Coyocop? How far could he trust her quickness and discretion? That she possessed both of these qualities he was inclined to believe. One of her greatest charms in the blithesome days at Versailles had consisted in her ready responsiveness to his changing moods, in the keenness of a mind which shone to advantage even in that centre of the great world’s sharpest wit. As for her discretion, had it not been proved by the fact that she had maintained for many months her alien authority over these fickle, jealous, sharp-eyed people? Furthermore—and de Sancerre lingered over the mystery with much concern—she had, during that same period, managed to conceal from the keen-witted and revengeful Noco the fact that her origin was Spanish, not divine. How well the girl must have played a most exacting part to deceive the eccentric old hag, de Sancerre fully realized. That in Julia de Aquilar he would find an ally well-fitted to play the rôle which he had in mind for her, her skill in blinding Noco gave good proof. But, at the best, de Sancerre’s growing project must win the full fruition of success much more by chance than by design. Even before he took initial steps, he must learn what new excitement had aroused the lazy town at noon.

Peste!” he exclaimed, fretfully. “It was no victory to outrun Cabanacte. His heavy limbs are slower than a Prussian’s wits.”

At that very instant the hole beside which Noco lurked was darkened by her grandson’s stooping form. Drawing himself erect, after he had pulled his long limbs into the hut, Cabanacte glanced searchingly around the room until his black eyes lighted upon the self-absorbed Katonah. Then, followed by Noco, he strode toward de Sancerre.

“There is no danger to the girl,” muttered the giant, as he seated himself upon a bench, which groaned in protest beneath his weight. “But I bring to you bad news.”

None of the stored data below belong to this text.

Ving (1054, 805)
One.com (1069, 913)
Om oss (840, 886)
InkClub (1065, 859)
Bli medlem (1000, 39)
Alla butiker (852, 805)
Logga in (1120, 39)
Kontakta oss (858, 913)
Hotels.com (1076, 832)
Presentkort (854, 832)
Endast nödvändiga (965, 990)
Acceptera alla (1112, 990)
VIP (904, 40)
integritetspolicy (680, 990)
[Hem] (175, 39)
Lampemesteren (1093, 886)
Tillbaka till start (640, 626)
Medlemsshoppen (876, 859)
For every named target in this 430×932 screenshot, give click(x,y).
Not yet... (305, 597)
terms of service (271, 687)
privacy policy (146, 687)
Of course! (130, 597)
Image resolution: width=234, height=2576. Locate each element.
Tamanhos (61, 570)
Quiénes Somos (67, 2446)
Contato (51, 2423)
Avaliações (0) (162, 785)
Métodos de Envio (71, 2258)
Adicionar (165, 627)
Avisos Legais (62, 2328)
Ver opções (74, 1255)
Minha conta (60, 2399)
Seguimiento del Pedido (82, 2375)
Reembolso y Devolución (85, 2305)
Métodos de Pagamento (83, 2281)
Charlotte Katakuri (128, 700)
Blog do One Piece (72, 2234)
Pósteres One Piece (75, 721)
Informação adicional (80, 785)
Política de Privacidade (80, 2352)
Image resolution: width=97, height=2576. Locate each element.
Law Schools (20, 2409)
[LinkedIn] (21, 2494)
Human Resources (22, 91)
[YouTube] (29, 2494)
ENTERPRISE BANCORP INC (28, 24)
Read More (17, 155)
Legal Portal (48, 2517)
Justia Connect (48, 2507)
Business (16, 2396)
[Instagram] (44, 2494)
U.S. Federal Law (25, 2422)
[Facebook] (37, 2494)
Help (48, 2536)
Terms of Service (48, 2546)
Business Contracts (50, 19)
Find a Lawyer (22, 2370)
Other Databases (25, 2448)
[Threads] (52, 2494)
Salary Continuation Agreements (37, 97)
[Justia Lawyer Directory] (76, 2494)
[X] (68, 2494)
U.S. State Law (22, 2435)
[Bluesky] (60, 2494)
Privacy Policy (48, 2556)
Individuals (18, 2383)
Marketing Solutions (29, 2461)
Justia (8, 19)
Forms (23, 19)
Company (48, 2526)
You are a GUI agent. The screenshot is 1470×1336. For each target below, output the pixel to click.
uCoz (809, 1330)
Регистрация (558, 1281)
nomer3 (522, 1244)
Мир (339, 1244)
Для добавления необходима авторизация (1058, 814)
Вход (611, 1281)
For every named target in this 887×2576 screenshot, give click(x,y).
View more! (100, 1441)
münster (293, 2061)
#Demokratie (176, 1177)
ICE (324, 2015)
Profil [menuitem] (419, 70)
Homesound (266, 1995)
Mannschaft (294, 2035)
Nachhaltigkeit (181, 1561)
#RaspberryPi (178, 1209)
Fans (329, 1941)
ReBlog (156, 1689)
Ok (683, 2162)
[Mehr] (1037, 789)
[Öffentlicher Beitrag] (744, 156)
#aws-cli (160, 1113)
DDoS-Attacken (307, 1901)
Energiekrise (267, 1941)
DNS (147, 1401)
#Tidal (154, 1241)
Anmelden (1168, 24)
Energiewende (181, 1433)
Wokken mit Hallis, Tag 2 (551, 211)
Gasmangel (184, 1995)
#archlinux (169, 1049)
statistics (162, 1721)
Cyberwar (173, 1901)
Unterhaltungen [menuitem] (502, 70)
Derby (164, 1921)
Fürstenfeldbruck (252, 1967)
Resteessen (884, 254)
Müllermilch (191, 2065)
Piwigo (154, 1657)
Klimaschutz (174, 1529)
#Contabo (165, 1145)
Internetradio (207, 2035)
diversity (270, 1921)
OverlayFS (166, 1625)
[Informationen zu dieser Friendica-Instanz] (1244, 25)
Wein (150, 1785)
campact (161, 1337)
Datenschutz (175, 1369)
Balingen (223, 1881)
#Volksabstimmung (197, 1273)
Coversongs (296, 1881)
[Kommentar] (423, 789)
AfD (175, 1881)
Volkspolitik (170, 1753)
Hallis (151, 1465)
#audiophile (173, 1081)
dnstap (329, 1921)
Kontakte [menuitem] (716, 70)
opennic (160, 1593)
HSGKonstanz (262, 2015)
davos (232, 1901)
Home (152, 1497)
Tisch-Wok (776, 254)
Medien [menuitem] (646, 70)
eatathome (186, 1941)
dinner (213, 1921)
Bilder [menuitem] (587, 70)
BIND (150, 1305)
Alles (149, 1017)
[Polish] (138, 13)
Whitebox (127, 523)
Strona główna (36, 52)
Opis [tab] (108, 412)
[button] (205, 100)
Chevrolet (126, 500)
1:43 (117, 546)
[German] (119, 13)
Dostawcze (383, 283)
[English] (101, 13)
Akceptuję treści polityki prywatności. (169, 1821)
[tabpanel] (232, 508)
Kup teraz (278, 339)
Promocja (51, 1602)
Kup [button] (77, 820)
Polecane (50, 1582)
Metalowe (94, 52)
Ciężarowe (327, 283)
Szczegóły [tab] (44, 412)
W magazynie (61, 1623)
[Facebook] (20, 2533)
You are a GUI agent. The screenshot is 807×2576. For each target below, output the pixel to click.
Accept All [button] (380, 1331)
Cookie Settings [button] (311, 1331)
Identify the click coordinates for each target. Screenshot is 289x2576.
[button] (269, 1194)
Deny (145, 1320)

Ma foi, you look it!” exclaimed de Sancerre to himself, scanning the troubled countenance of the dusky youth.

Turning to Noco, Cabanacte poured forth rapidly in his native tongue the sombre story which he had heard abroad, and then stood erect, gazing at Katonah.

“The Great Sun lies dying!” exclaimed the old woman, excitedly, turning from her grandson to her guest. “In perfect health at sunrise, he fell near noonday, and none can make him speak.”

De Sancerre had sprung to his feet and was glancing alternately down at Noco and up at Cabanacte. The menacing significance of the misfortune which had fallen upon the King appeared to him at once. Had evil come to the Great Sun in some way not readily explainable, the crafty sun-priests would lay his sickness to the blighting influence of the stranger’s magic, the fatal witchery brought with him from the moon.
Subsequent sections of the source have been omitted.